ADP reported that manufacturing employment rose by 11,000 in April. While that was slower than the 31,000 hires made in the sector in March, it was the fifth consecutive monthly increase, with manufacturers adding 111,000 workers on net in that time frame. This was yet another sign that we have turned a corner in the labor market, with employers accelerating their hiring in light of stronger activity and sentiment. In contrast, hiring in 2016 was flat for the year as a whole. We are hopeful the trend of stronger job growth is one that continues in the coming months.

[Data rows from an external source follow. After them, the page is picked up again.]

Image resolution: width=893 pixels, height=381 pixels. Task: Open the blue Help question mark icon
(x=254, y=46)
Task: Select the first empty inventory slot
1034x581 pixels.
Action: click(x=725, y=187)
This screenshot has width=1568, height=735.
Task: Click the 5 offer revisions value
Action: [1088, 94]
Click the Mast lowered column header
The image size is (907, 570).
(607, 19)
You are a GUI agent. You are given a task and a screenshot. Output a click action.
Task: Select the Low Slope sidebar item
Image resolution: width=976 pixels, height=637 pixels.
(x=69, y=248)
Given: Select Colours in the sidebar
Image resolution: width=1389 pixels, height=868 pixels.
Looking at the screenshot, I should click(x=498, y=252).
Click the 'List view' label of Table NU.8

Meanwhile, total private employment increased by 177,000 in April, which was close to the consensus estimate of around 180,000. Nonetheless, it was the slowest pace of hiring since October, down from 255,000 in March. Year-to-date, nonfarm payrolls have risen by 237,331 per month on average, which is significantly higher than the 180,892 workers added each month in 2016 as a whole.
Beyond manufacturing, the largest employment growth in April included professional and business services (up 72,000), education and health services (up 41,000) and leisure and hospitality (up 35,000), among others. Construction employment declined by 2,000 for the month. Small and medium-sized businesses (i.e., those with fewer than 500 employees) accounted for 78.5 percent of all net new workers in April.
On Friday, the Bureau of Labor Statistics will release its latest estimates of job growth for April, hoping to improve upon the 98,000 workers added in March. Weather was likely a factor in dampening that figure. I would expect at least 170,000 nonfarm payroll workers added in April, with around 10,000 more workers in manufacturing. In essence, I would expect numbers close to the ADP estimates described above.